Of course it will never happen, but I really think this would be a great idea for the next major version. Backwards compatibility is important but not at all costs. A language needs to remain agile enough to allow for the recognition of (and ultimately the fixing of) mistakes.

I doubt that breakage would be minimal. I'm not as certain as you that most code does honor the spelling of class and method names, but even if we assume that this is the case I'd assume that there are tons of undetected errors. Currently, there's just no way to test that you're using the proper spelling, so nobody does.
It would be trivial to write a command line tool to check (and maybe automatically fix) those typos. Incorporating it into a major new version also ensures everybody has enough time to prepare - and in case of hopeless and unfixable legacy apps: there is always the option not to upgrade.

Breaking changes in programming languages are not that uncommon, C# and Perl spring to mind from personal experience, but also to a lesser degree such things have happened with PHP itself (and it became better for it). In this case, it's actually a change that moves the runtime's behavior closer to what's expected. It's a change that improves internal consistency while also eliminating silly bugs like the one discussed here.

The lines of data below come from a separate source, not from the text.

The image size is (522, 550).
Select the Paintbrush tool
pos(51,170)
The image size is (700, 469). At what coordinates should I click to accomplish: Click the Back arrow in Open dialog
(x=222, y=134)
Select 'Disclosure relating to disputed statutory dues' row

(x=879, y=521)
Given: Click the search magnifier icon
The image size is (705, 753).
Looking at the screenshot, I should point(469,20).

Having seen the hairballs of creative PHP in the wild, I'd think the only sane way to do this would be some sort of deprecation warning whenever a symbol lookup matched only case insensitively.
Just using LC_ALL="C" would break people using some other language to write code. I personally strictly disagree with writing code in anything but English, but other people think it's okay to have Russian class names or something. Using LC_ALL="C" would make this impossible.